L'incidente in via dell'Olimpo, la rinascita: diventa infermiera nel reparto che le ha salvato la vita

Il 4 giugno 2009 Martina Giannone - una ragazza palermitana di 17 anni - rimane gravemente ferita mentre sta andando a una festa. Viene portata prima a Villa Sofia, poi al Giglio di Cefalù. Qui - durante il lungo recupero - si innamora della professione

E' il 4 giugno 2009. Martina Giannone - una ragazza palermitana di 17 anni - sta andando a una festa di compleanno con alcuni compagni di scuola. In via dell'Olimpo a Mondello, improvvisamente la macchina sbanda, si schianta all'altezza di una fermata dell'autobus. Martina è grave, viene subito portata in ospedale, a Villa Sofia. Un mese dopo lascia l'ospedale, viene portata nell’unità di risveglio della Fondazione Giglio di Cefalù, dove trascorrerà altri 28 giorni. Poi finalmente i suoi occhi si sono aperti.

"Ero afona, non riuscivo a parlare - dice oggi la ragazza a MadoniePress -. Mi rendevo conto di essere sveglia ma una grande confusione mi impediva di capire appieno cosa mi stesse accadendo". Quindi la lunga degenza nel reparto di neuroriabilitazione ed il lento recupero. "Tutto il personale del reparto mi ha trasmesso una straordinaria sensazione di fiducia in me stessa e nella possibilità di tornare la Martina di sempre, quella che amava ballare, truccarsi, vestire bene. Non riuscivo a vedermi sempre in pigiama, sempre a letto, così spesso trascorrevo il mio tempo in infermieria”.

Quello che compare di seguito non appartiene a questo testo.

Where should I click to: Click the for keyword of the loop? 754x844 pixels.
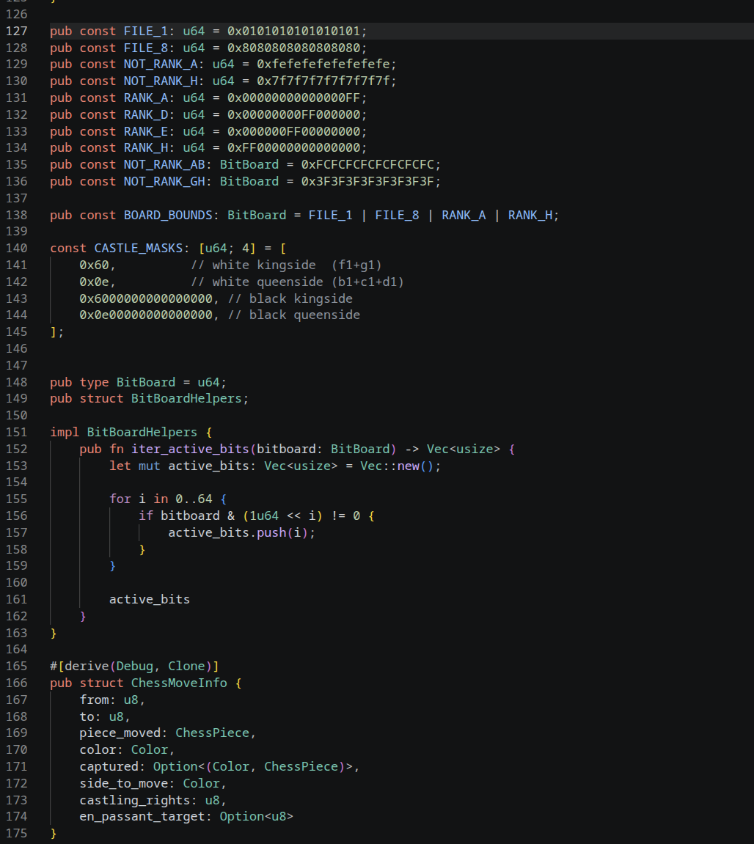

E in quei giorni scocca la scintilla. Martina - stando a contatto con lo staff degli infermieri - comincia a sviluppare una passione per questa professione. E come racconta MadoniePress, terminato il percorso di riabilitazione la ragazza si iscrive all’università e nel 2014 consegue il diploma di laurea in scienze infermieristiche. Poi il tirocinio formativo di due mesi proprio al Giglio di Cefalù, il primo contratto a tempo determinato di nove mesi. Infine Martina risulta fra i vincitori del concorso a tempo indeterminato bandito dalla Fondazione. "Siamo orgogliosi della nostra collega Martina - ha detto il presidente dell’ordine degli infermieri di Palermo Franco Gargano -. Una storia intensa, drammatica, che ci fa capire l’importanza della nostra professione. Viviamo a stretto contatto con i pazienti ed ogni gesto, anche il più piccolo ed apparentemente insignificante, riveste un’importanza straordinaria per inculcare in chi attraversa un momento di difficoltà, una sensazione di fiducia in se stesso e nella struttura sanitaria che lo ha preso in cura”.